"""

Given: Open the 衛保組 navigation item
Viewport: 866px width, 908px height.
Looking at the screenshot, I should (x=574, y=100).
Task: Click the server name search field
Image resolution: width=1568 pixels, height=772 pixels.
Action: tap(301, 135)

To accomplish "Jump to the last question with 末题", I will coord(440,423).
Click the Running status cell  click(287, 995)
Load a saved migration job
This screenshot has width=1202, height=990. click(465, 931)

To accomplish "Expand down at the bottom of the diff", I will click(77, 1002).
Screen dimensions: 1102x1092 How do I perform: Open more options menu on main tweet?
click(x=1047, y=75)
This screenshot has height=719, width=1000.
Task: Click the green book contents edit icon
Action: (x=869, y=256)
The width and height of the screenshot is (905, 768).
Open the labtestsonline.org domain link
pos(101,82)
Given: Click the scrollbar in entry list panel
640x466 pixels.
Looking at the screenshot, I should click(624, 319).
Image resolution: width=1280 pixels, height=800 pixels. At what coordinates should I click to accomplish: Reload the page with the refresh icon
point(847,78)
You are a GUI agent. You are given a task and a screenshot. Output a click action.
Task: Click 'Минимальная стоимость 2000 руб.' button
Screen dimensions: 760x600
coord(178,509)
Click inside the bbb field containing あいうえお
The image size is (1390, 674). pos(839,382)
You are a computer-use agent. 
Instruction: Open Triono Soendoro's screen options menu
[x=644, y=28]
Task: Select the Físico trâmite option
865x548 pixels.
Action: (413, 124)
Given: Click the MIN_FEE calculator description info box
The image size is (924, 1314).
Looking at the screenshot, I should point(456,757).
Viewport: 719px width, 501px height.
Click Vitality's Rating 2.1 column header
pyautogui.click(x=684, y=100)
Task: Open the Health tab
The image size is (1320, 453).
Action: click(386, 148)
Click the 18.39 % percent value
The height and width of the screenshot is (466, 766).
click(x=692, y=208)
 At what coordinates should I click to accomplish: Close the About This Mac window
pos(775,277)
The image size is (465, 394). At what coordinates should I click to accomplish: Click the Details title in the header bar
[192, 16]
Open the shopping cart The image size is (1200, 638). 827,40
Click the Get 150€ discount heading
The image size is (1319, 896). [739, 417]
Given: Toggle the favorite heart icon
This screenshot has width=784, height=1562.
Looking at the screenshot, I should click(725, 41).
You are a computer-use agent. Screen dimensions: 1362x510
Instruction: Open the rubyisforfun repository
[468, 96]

"""

▶ Activity: Every line of the entries above that holds "will" should be copied out.

▶ Task output:
To accomplish "Jump to the last question with 末题", I will coord(440,423).
To accomplish "Expand down at the bottom of the diff", I will click(77, 1002).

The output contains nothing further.